Amphibienprojekt "Rund um Wellheim"
Grenzübergreifende Zusammenarbeit
2024/ 2025 war Carolin Stoll (Diplom Biologin) im Auftrag des Naturpark Altmühltal (Südliche Frankenalb) e. V. rund um Wellheim unterwegs, um Amphibien zu kartieren. Besonders im Fokus standen dabei Gelbbauchunke, Laubfrosch, Springfrosch und Kammmolch.
Die Kartierung wurde veranlasst, da die Datengrundlage für Amphibien in der Regel und auch in diesem Gebiet meist veraltet und lückenhaft ist. Ein kleiner Teil der Gewässer lag im Gemeindegebiet Rennertshofen, Landkreis Neuburg-Schrobenhausen.
Die mit der Kartierung beauftragte Biologin Carolin Stoll war 2024 und 2025 zwischen März und August an rund 40 Gewässern unterwegs – zu verschiedenen Tages- und Nachtzeiten, denn zum Kartieren gehört neben Beobachten, Keschern und Reusen legen auch das „Verhören“ der Rufe in der Nacht.
Erfreulicherweise wurde bei den Erhebungen sehr häufig der Springfrosch gefunden. Der Kammmolch konnte nur noch an drei voneinander isoliert liegenden Biotopen festgestellt werden. Gelbbauchunken leben noch in vier feuchteren Arealen rund um Wellheim. Auffällig ist aber, dass viele Gewässer im Jahresverlauf zu früh austrocknen, zunehmend verlanden und ihre Bedeutung als Lebensraum verlieren. Daher stellte die Biologin Handlungsempfehlungen zusammen, wie die vorgefundenen Biotope erhalten und in ihrer Eignung als Lebensraum nachhaltig verbessert werden können.

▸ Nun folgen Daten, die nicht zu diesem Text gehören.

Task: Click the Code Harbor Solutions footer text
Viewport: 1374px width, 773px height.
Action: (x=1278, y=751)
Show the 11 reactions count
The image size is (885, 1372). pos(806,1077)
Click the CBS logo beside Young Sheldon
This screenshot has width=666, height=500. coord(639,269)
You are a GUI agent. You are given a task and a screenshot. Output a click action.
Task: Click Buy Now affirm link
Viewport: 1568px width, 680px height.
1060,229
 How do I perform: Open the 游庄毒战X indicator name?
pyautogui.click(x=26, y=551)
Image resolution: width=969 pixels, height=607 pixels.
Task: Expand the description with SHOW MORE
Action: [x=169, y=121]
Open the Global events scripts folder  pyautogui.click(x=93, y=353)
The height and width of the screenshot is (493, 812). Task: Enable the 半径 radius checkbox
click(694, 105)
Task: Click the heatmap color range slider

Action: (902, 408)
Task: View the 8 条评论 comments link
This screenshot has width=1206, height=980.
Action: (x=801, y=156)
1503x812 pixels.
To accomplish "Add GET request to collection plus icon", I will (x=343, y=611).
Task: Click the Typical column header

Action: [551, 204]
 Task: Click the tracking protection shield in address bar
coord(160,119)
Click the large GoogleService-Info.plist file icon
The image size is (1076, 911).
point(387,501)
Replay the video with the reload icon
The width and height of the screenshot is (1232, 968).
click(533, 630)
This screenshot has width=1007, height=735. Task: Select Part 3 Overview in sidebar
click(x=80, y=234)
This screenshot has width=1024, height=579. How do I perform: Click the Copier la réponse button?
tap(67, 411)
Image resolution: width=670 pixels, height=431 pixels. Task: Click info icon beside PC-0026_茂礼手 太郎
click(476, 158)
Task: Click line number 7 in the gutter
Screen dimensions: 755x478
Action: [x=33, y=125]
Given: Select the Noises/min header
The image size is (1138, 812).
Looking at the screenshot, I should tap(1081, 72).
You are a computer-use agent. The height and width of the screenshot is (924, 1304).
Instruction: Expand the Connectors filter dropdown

Im Vorfeld und während des Projektes konnten die für das Gebiet zuständigen Naturpark-Rangerinnen hier zahlreiche Kontakte knüpfen. Im Rahmen mehrerer Arbeitstreffen wurden mögliche Maßnahmen mit den Akteuren besprochen und vor Ort besichtigt. Diese werden nun in Zusammenarbeit des Naturpark Altmühltal (Südliche Frankenalb) e. V. mit den unteren Naturschutzbehörden und den Landschaftspflegeverbänden Eichstätt und Neuburg-Schrobenhausen, der Ortsgruppe Wellheim des Bund Naturschutz, den Bayerischen Staatsforsten, dem Amt für Ernährung, Landwirtschaft und Forsten sowie mit privaten Flächeneigentümern umgesetzt. Die untere Naturschutzbehörde des Landkreises Eichstätt ist bereits seit längerem im Wellheimer Trockental mit dem Projekt „Urdonautaler Auerochsen“ auf den Moorstandorten aktiv, hier sollen ergänzend Amphibienschutzmaßnahmen durchgeführt werden.
Finanziert wurde das Projekt nach den Landschaftspflege- und Naturpark-Richtlinien des Bayerischen Staatsministeriums für Umwelt und Verbraucherschutz (StMUV) sowie über Gelder für Kleinmaßnahmen der uNB Neuburg-Schrobenhausen.